Como já estou cansado de repetir para os meus dezessete leitores e meio (tem um anão, não se esqueçam), não assisto às partidas para que o resultado do jogo não interfira na minha análise crítica, isenta e imparcial. Assim sendo, lá vão minhas considerações equilibradas, sensatas e serenas sobre jogo. Haaaaaaaaaaaaja coração! O Brasil inteiro assistiu ao dramático jogo contra o Chile com uma ambulância-UTI à porta de casa.

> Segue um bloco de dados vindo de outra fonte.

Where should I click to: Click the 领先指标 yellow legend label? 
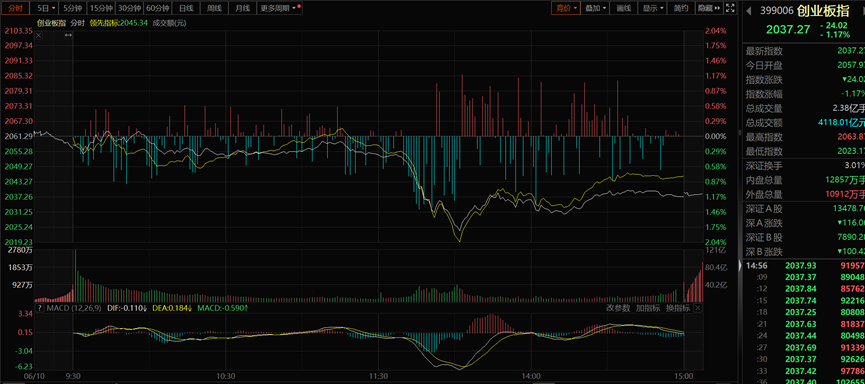click(104, 23)
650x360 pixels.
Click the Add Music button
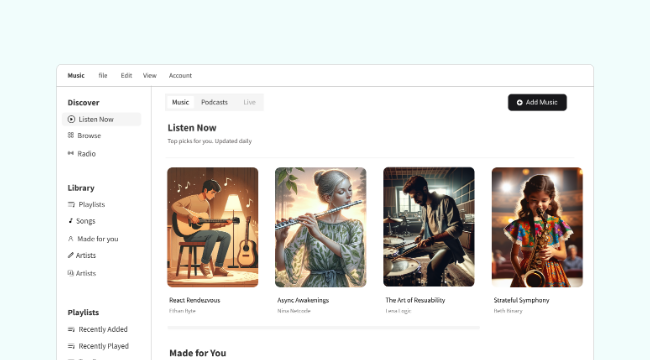click(537, 102)
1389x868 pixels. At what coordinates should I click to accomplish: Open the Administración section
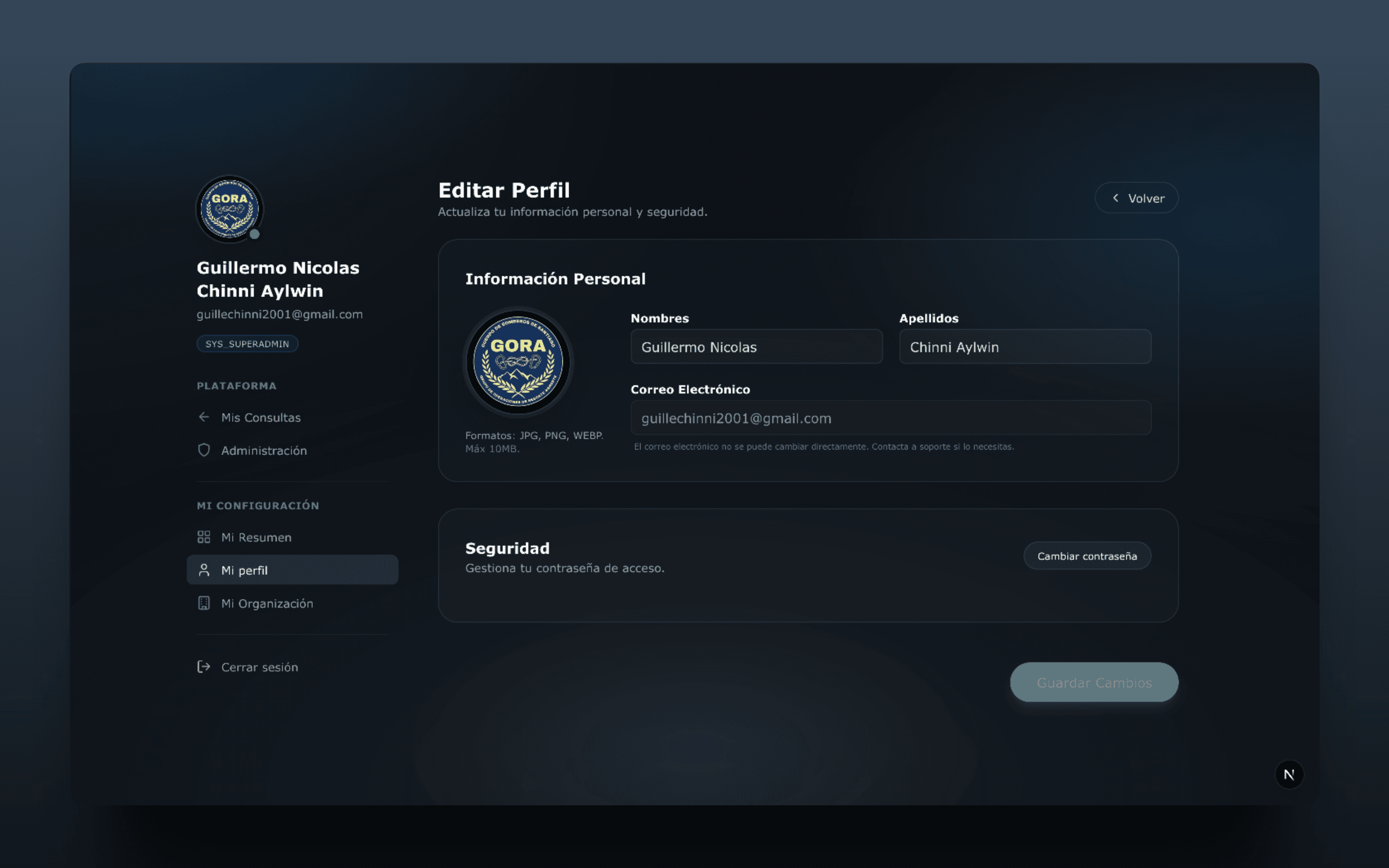(263, 450)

O Brasil esteve o tempo todo à beira de um ataque: do ataque do Chile, do ataque de coração e do ataque de nervos. Felizmente havia um deus ex machina, um Querubim Celeste, um goleiro de beleza apolínea e nome de imperador romano: Júlio César. Ave, Júlio César! Aqueles que vão bater pênalti te saúdam! Não basta ser goleiro, tem de parecer goleiro.

​O Chile jogou completo, com: Tarapacá, Montes Alpha, Altair, Errazuriz, Almaviva, Don Melchor, Tabali, Undurraga, Ventisquero, De Martino, Concha y Toro. Sem contar com o seu banco de “reservas” sempre das melhores safras e cepas. A seleção chilena não tem técnico, tem um sommelier.

Os chilenos apresentaram um futebol frutado e bastante tânico, com toques de cereja, carvalho e xixi de gato no retrogosto. Mas, apesar da boa adega, se não fosse o Júlio César, o Brasil iria acordar com uma tremenda de uma ressaca. Cá estou na capital das Alterosas, terra de Aético Neves, o Beocinho, candidato à Presidência do Brasil. Aécio já avisou que, se for eleito, vai transferir a capital federal para o Rio de Janeiro, de onde governou Minas Gerais por oito anos.

Belo Horizonte é uma festa! As brasileiras dão para os estrangeiros com a maior facilidade. Basta ser gringo que a entrada está liberada, nem precisa pagar ingresso. Para não ficar na mão, eu me disfarcei de paraguaio e acabei pegando um travesti maneiro, quer dizer, um travesti mineiro. Só descobri o engano quando a criatura me ofereceu o seu tradicional tutu com linguiça.

Como todos sabem, cegos, surdos, mudos e pernetas têm o direito de comprar ingressos mais baratos para o Mundial. Por isso mesmo pedi ao meu amigo, o rei Roberto Carlos, que me arrumasse os seus tíquetes para a Copa para vender a bom preço na porta do estádio. Roberto Carlos não vai poder assistir aos jogos do Brasil, pois está muito ocupado censurando a própria autobiografia.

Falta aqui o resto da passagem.